En el polo opuesto de lo que yo he venido a denominar verosimilitud ucrónica está la modélica Fuego sobre San Juan, de Pedro García Bilbao y Javier Sánchez Reyes, donde se plantea con toda meticulosidad -y lo que es más importante, con un rigor histórico absoluto- lo que hubiera podido ser una victoria española en la guerra hispano-norteamericana de 1898. Realmente pudo ser así, y no me refiero a lo imaginado por los autores, sino a los acontecimientos históricos documentados. Lamentablemente Pedro y Javier renunciaron a seguir adelante con el filón, lo que nos ha privado a los aficionados de lo que probablemente hubiera sido una de las más interesantes historias paralelas no sólo de la ciencia ficción española, sino incluso de la mundial. Y no exagero.

Pero volvamos al eje principal del artículo, la diferencia tan llamativa entre el ombliguismo anglosajón y el revisionismo hispánico; y aquí, como le expliqué a Mario, yo encuentro una explicación bien sencilla. Mientras los anglosajones, primero los ingleses hasta bien entrado el siglo XX, y posteriormente sus parientes norteamericanos, llevan varios siglos de plena euforia imperial -a los ingleses se les acabó la cuerda hace tiempo, pero parecen no querer enterarse de ello-, regodeándose en el qué-buenos-somos-todos-nosotros, a los españoles nos las han venido dando en los dos carrillos, y en otras partes más sensibles de nuestra anatomía, al menos desde Rocroi para acá... y ya ha llovido desde que en 1643 los hasta entonces invencibles Tercios mordieran el polvo por vez primera en su historia.

• Qué hacer:
a) Pasa al inglés esta oración del texto sobre historias paralelas: "Realmente pudo ser así, y no me refiero a lo imaginado por los autores, sino a los acontecimientos históricos documentados."
b) Según el texto sobre historias paralelas, ¿quiénes escribieron Fuego sobre San Juan?
c) Copia tal cual el trozo del texto sobre historias paralelas que empieza con "Pero volvamos al" y sigue hasta "en su historia.".
Los registros son material aparte y no tienen que ver con el texto.

Entradas de datos extraídos:
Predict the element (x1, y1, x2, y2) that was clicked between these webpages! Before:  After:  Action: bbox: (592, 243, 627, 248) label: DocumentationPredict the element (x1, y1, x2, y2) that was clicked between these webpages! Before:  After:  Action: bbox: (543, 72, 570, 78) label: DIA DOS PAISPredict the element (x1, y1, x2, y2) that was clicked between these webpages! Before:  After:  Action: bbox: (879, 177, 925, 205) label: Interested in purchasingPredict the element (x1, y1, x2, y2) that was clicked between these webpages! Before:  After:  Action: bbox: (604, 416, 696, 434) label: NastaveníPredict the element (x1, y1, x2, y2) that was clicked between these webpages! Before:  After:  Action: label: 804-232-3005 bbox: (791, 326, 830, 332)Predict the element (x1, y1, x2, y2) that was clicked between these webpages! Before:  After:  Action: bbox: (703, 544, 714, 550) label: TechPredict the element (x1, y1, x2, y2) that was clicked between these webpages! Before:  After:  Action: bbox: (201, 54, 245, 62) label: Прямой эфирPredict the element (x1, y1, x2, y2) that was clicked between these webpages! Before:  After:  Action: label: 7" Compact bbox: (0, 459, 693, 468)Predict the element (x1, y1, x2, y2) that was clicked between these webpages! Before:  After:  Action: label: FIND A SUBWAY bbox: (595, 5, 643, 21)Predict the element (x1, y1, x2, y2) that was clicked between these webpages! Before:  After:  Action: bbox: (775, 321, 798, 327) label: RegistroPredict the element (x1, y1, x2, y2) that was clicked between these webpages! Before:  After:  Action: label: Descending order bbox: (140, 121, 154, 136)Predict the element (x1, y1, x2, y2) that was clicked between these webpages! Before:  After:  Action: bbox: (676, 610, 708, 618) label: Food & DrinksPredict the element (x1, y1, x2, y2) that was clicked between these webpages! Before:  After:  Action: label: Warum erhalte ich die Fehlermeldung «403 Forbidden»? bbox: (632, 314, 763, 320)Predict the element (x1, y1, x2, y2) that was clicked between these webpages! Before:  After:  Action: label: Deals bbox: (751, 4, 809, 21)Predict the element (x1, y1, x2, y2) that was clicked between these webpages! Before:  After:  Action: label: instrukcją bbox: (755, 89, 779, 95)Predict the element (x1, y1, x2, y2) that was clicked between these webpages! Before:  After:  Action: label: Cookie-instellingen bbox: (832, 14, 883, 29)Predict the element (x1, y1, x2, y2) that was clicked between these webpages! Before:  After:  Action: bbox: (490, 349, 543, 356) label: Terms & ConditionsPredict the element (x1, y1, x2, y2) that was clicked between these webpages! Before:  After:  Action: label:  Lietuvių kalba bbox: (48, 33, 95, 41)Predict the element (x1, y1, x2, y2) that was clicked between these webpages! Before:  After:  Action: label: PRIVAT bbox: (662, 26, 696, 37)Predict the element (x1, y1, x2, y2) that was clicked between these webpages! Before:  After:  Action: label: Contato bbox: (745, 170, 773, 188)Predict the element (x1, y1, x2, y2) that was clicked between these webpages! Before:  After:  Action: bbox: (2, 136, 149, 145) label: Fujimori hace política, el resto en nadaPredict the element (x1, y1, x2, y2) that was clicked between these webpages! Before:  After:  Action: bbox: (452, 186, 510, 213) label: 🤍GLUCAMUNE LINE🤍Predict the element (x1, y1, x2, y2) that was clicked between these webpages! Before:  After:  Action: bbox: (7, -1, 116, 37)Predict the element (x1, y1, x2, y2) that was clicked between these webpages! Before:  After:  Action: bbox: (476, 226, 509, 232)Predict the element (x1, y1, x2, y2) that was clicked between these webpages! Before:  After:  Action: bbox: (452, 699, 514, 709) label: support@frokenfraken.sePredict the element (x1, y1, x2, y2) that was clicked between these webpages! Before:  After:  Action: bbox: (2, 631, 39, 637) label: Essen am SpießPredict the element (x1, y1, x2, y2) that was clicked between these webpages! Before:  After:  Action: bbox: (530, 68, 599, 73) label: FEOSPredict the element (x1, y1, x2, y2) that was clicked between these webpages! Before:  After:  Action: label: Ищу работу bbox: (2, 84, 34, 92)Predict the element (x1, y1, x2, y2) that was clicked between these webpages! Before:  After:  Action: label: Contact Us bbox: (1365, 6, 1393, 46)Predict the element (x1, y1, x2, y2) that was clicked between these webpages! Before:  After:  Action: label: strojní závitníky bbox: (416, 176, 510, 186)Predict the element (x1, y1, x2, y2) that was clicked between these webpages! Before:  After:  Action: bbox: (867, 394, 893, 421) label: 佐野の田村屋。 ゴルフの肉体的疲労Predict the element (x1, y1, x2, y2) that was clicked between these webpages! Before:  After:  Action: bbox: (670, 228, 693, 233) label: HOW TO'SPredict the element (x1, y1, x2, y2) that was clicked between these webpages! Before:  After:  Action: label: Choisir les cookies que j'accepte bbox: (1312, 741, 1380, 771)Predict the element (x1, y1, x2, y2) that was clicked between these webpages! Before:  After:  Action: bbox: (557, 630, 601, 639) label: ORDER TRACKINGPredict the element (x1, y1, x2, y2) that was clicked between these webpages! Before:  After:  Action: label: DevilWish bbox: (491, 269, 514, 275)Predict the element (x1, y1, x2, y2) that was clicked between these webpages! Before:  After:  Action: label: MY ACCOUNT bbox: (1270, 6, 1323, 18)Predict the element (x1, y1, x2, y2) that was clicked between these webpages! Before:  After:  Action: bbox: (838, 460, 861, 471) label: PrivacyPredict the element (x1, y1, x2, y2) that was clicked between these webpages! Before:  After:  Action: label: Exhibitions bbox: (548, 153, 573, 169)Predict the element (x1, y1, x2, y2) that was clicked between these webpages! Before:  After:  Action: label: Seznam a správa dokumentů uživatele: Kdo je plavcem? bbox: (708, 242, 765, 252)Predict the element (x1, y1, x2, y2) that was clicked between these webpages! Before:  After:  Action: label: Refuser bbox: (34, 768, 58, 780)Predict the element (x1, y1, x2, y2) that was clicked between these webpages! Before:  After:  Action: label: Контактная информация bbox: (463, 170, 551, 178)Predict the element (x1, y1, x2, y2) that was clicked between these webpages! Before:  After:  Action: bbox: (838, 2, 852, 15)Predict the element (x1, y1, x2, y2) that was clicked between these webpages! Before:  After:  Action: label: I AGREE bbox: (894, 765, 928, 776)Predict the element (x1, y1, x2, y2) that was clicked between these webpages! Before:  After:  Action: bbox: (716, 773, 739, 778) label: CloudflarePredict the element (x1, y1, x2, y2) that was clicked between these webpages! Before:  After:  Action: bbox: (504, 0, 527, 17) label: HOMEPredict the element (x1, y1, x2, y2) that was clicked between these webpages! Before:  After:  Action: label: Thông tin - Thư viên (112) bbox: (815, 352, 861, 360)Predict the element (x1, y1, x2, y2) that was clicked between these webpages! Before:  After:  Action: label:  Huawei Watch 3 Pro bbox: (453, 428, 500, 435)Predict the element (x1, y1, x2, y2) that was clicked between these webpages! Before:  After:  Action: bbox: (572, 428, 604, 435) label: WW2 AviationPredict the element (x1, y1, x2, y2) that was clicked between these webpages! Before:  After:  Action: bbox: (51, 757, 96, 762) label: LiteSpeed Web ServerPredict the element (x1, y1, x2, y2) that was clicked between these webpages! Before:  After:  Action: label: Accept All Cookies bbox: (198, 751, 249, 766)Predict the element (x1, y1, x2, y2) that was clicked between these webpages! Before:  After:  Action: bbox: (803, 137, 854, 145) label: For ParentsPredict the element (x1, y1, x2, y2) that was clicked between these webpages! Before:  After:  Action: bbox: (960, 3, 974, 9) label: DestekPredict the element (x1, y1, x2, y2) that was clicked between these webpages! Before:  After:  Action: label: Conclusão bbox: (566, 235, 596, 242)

• Respuestas por tarea:
a) It really could have happened that way, and I don't mean what the authors imagined, but the documented historical events.

b) Pedro García Bilbao y Javier Sánchez Reyes.

c)
Pero volvamos al eje principal del artículo, la diferencia tan llamativa entre el ombliguismo anglosajón y el revisionismo hispánico; y aquí, como le expliqué a Mario, yo encuentro una explicación bien sencilla. Mientras los anglosajones, primero los ingleses hasta bien entrado el siglo XX, y posteriormente sus parientes norteamericanos, llevan varios siglos de plena euforia imperial -a los ingleses se les acabó la cuerda hace tiempo, pero parecen no querer enterarse de ello-, regodeándose en el qué-buenos-somos-todos-nosotros, a los españoles nos las han venido dando en los dos carrillos, y en otras partes más sensibles de nuestra anatomía, al menos desde Rocroi para acá... y ya ha llovido desde que en 1643 los hasta entonces invencibles Tercios mordieran el polvo por vez primera en su historia.